Brief: Reproduce each of the following records verbatim, keeping every line and character unchanged.

** Begin Recorded data **

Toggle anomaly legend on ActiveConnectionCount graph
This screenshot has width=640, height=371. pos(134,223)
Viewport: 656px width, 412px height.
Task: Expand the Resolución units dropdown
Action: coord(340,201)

** End Recorded data **

Answer below:
Toggle anomaly legend on ActiveConnectionCount graph
This screenshot has width=640, height=371. pos(134,223)
Viewport: 656px width, 412px height.
Task: Expand the Resolución units dropdown
Action: coord(340,201)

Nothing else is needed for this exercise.